(Data for this task begins)
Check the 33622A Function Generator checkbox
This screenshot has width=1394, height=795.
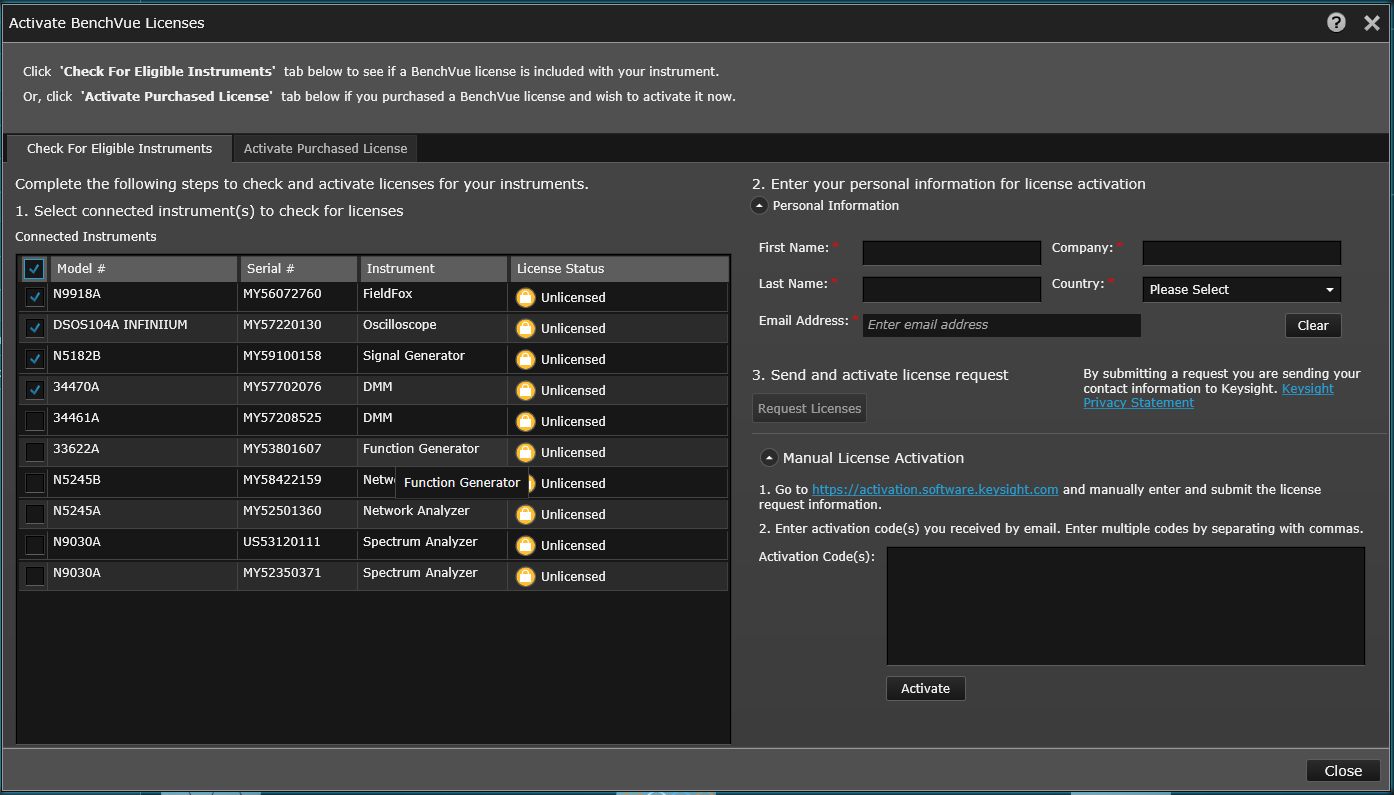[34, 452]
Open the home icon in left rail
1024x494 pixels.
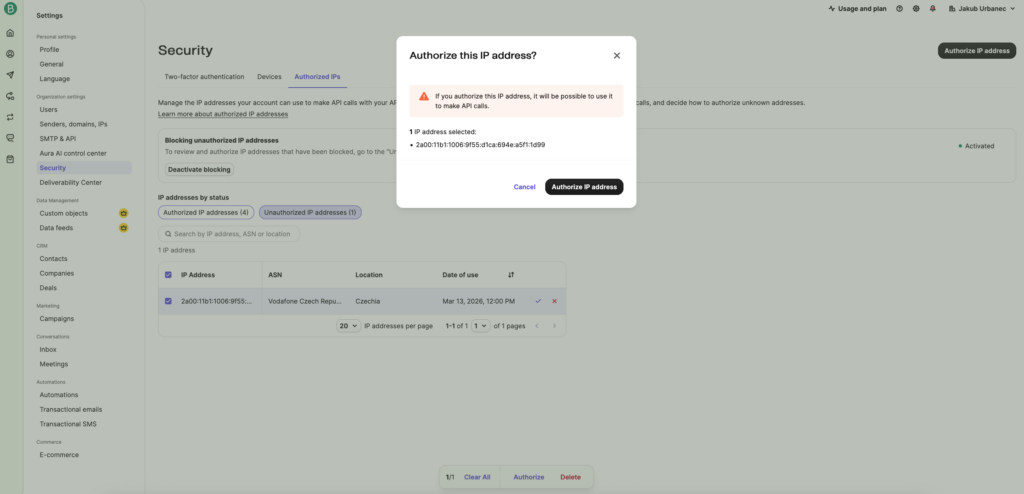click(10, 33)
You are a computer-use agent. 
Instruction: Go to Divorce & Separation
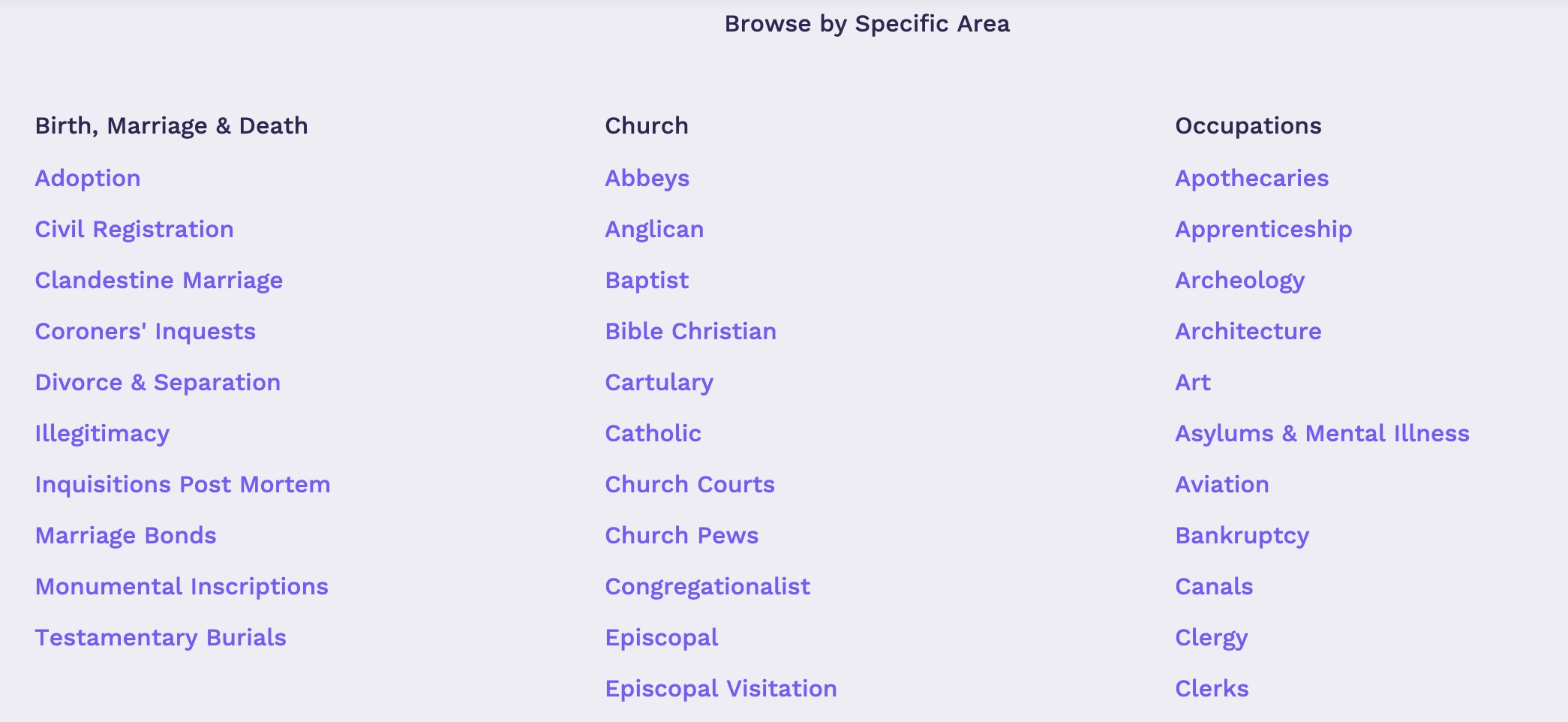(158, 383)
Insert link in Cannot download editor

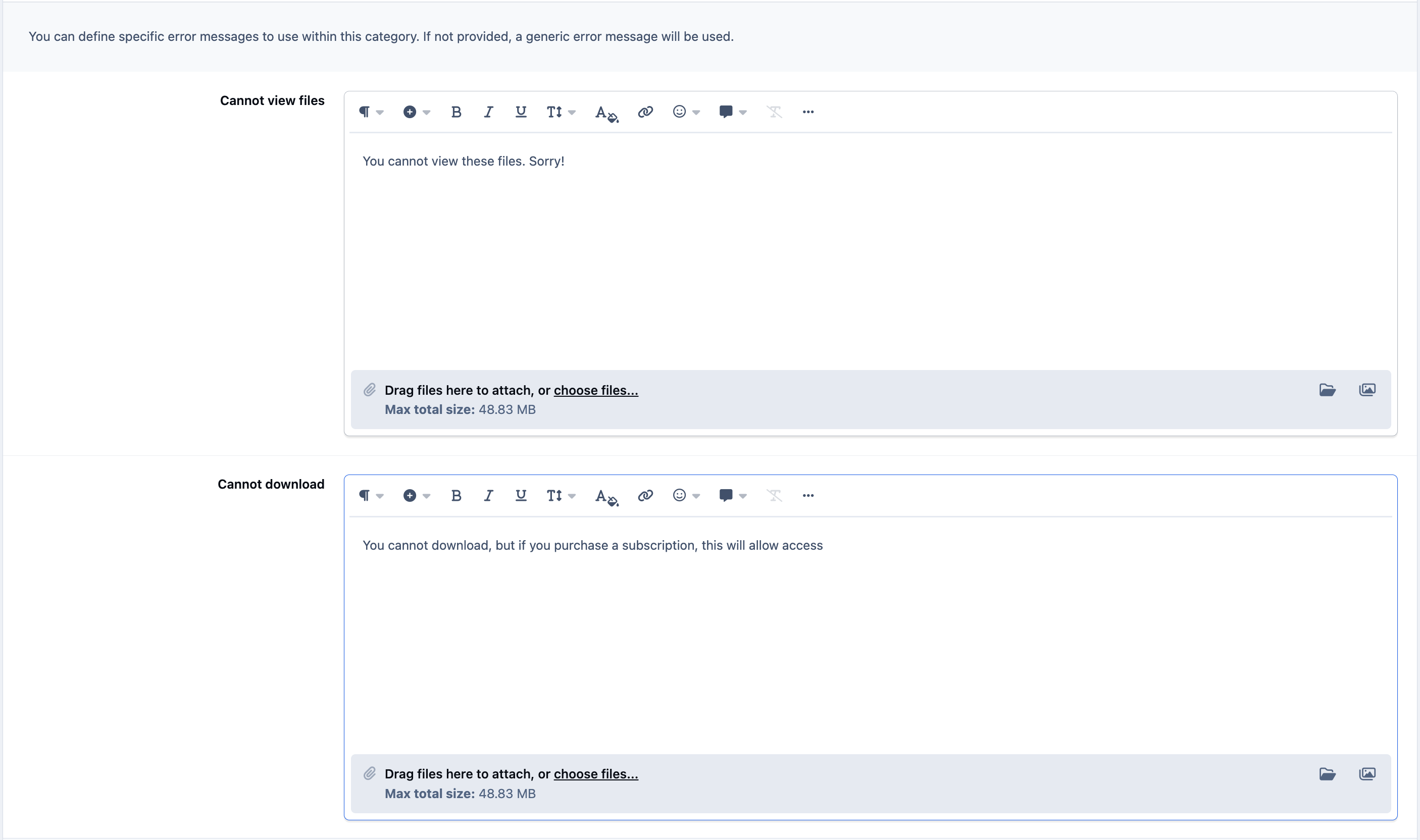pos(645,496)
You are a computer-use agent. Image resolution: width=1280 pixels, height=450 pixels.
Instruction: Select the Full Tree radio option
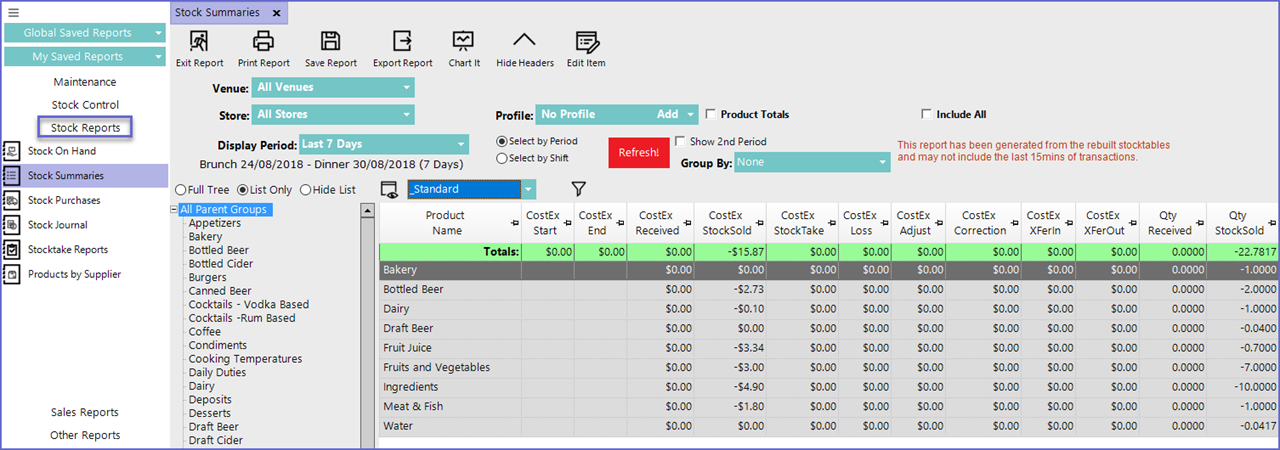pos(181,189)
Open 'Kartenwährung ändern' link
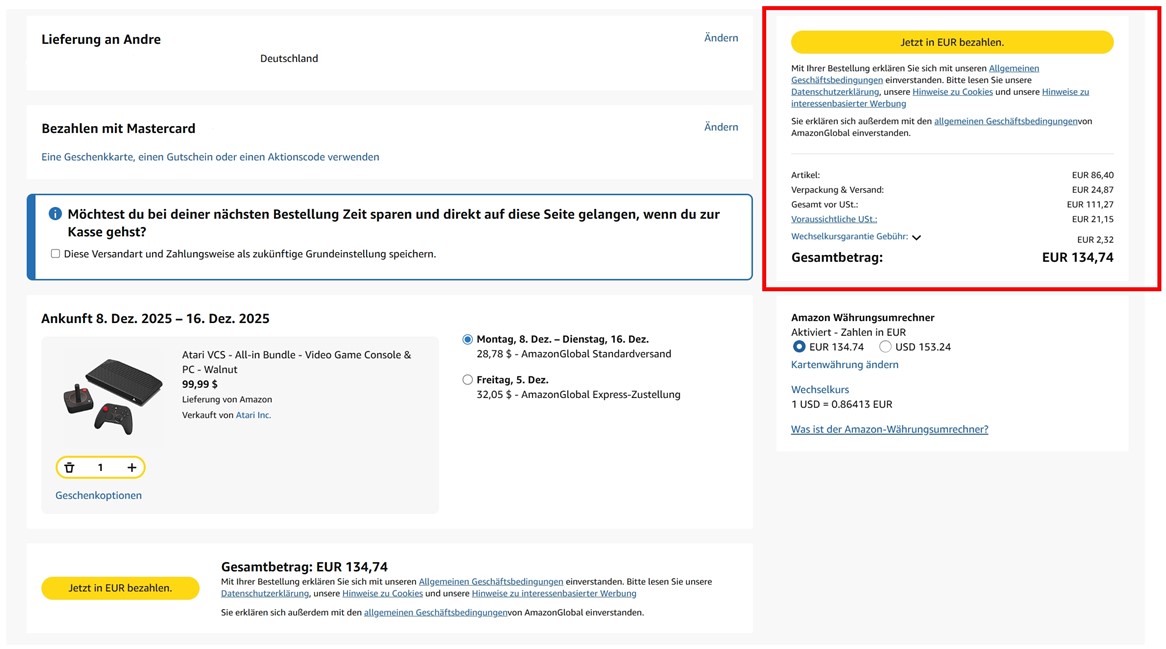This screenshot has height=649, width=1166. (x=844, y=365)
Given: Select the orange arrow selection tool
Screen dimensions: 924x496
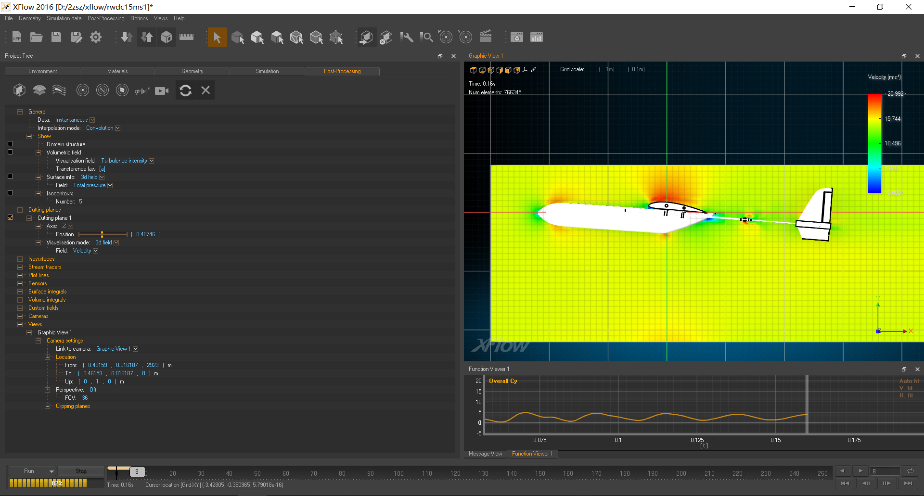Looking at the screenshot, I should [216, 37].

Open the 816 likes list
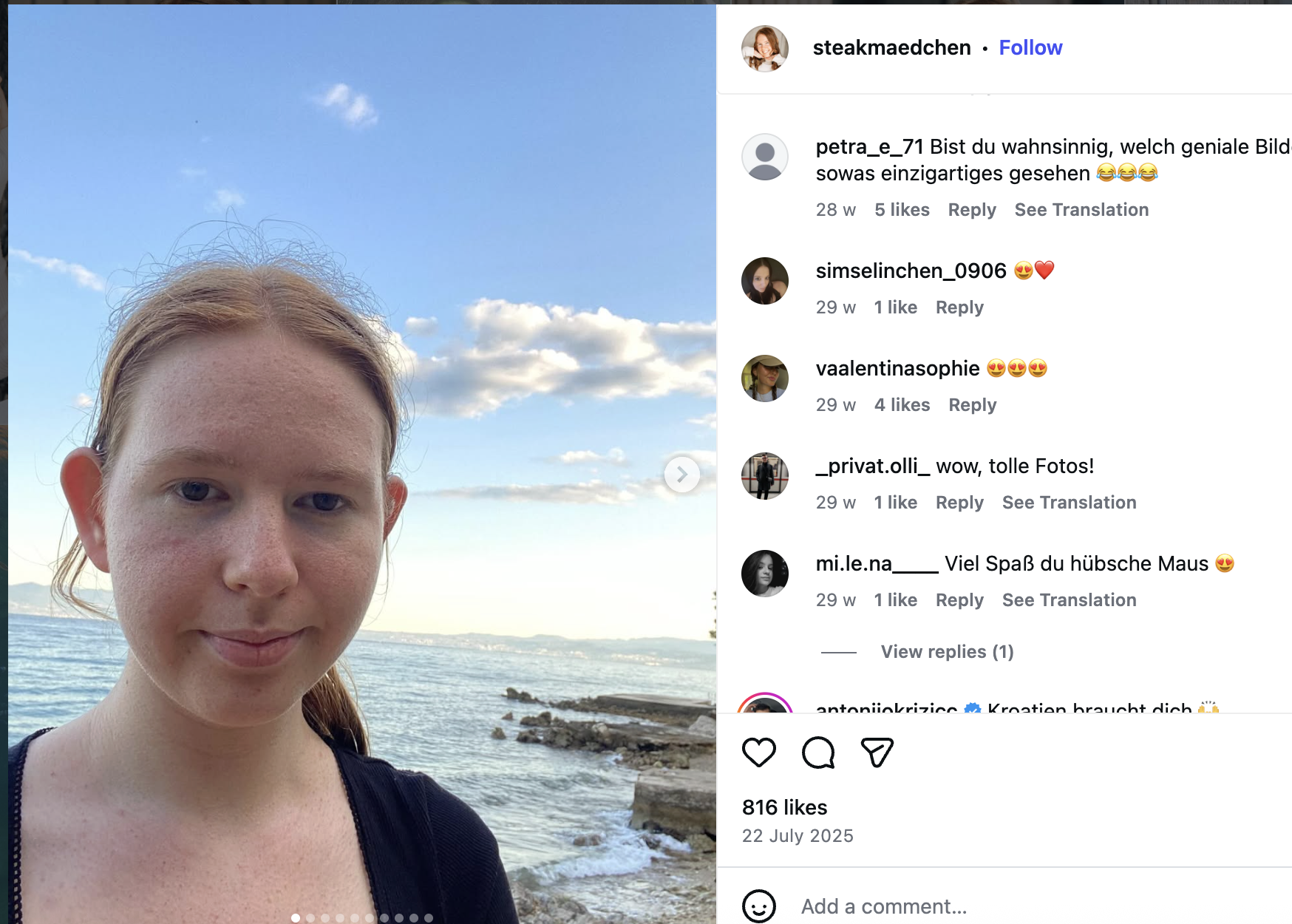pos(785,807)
(Data for this task ends)
__Instructions to follow__.
Give a count of the lines above that include the word "agent", and add nothing to it.

__Written answer__.
2